• [YOUR TASK]:
Below are the records; return exactly the lines from the one with "The height and width of the screenshot is (262, 485)." through the final line, both included, minus any pictures.

[[ GIVEN DATA open ]]

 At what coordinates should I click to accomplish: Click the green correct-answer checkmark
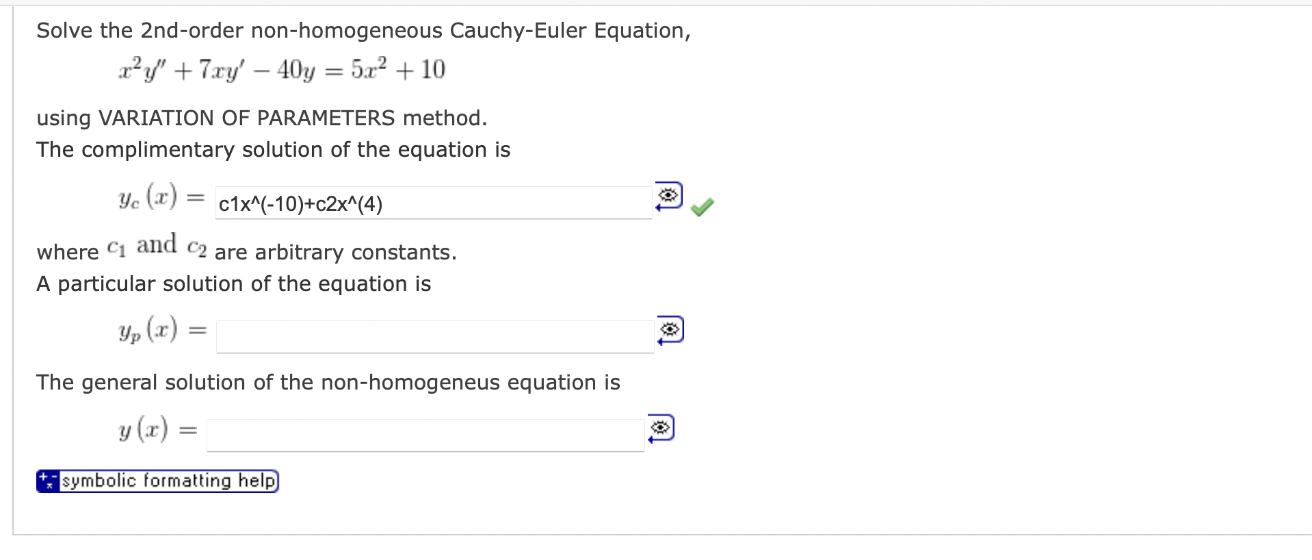coord(702,205)
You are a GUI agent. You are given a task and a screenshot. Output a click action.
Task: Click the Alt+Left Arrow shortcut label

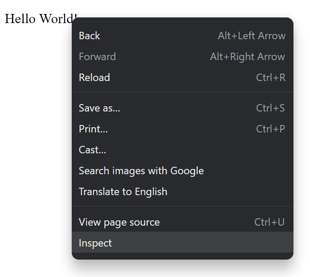coord(251,36)
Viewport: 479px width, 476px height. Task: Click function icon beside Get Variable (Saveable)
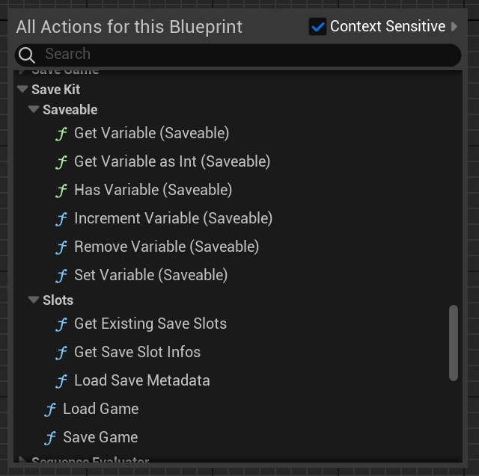point(61,134)
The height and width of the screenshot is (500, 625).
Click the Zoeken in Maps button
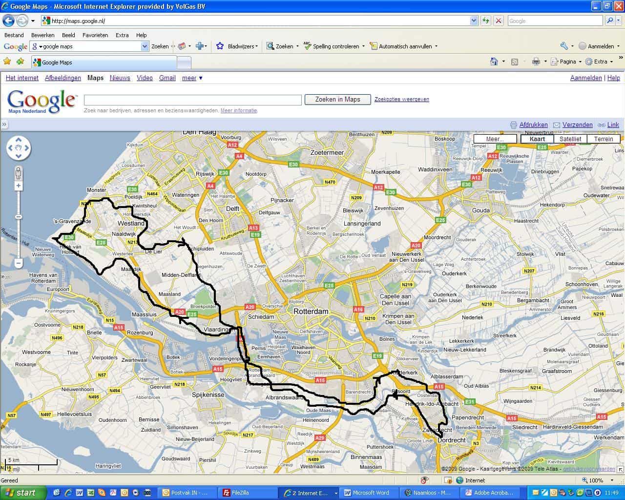(337, 99)
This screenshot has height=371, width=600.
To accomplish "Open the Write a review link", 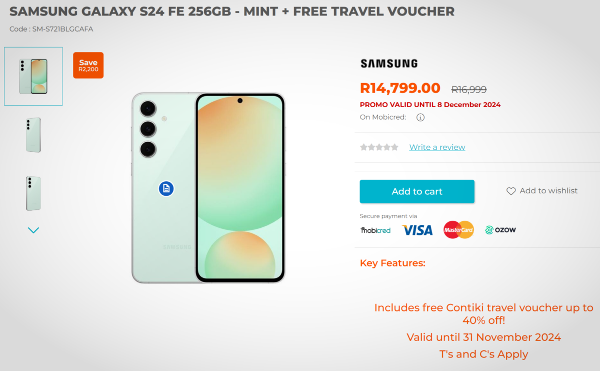I will pyautogui.click(x=437, y=147).
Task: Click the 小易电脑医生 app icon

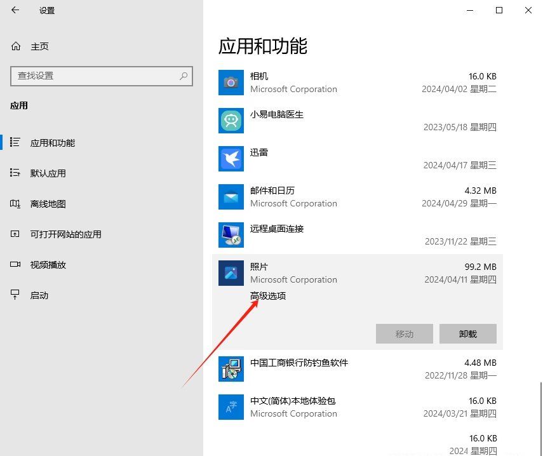Action: (x=231, y=121)
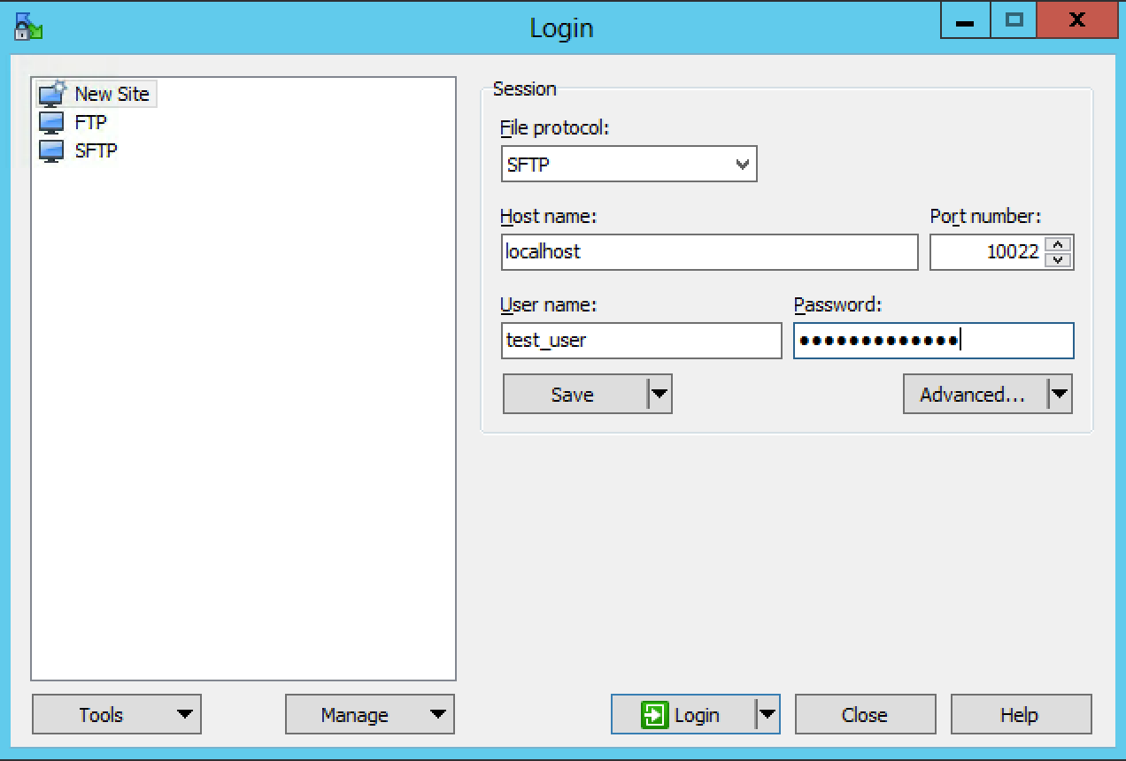1126x761 pixels.
Task: Open the Manage menu button
Action: pyautogui.click(x=369, y=715)
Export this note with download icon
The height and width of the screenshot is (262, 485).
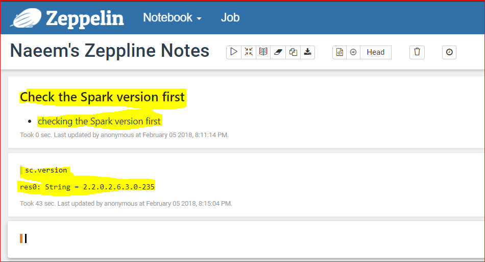307,52
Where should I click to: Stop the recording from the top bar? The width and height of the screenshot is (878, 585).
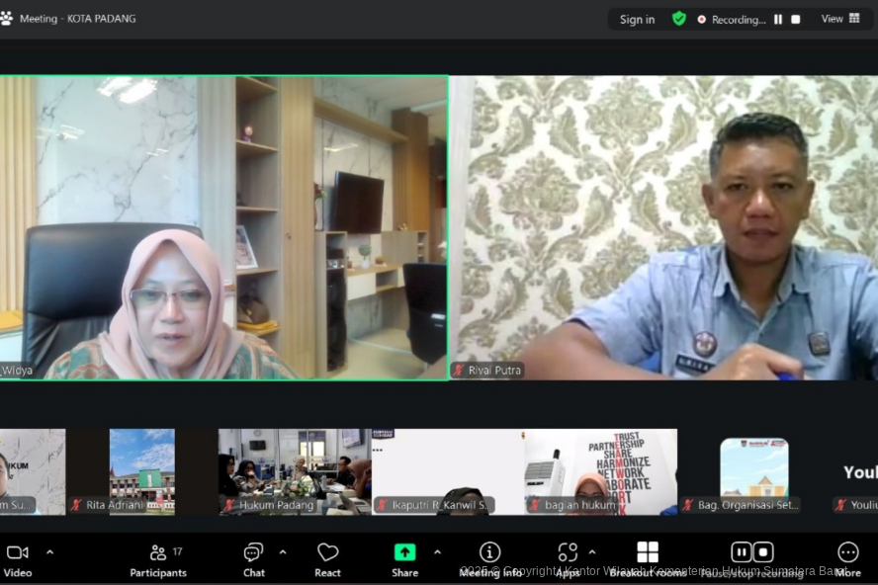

[[ GIVEN DATA closed ]]

• [EXPECTED OUTPUT]:
The height and width of the screenshot is (262, 485).
307,52
Where should I click to: Stop the recording from the top bar? The width and height of the screenshot is (878, 585).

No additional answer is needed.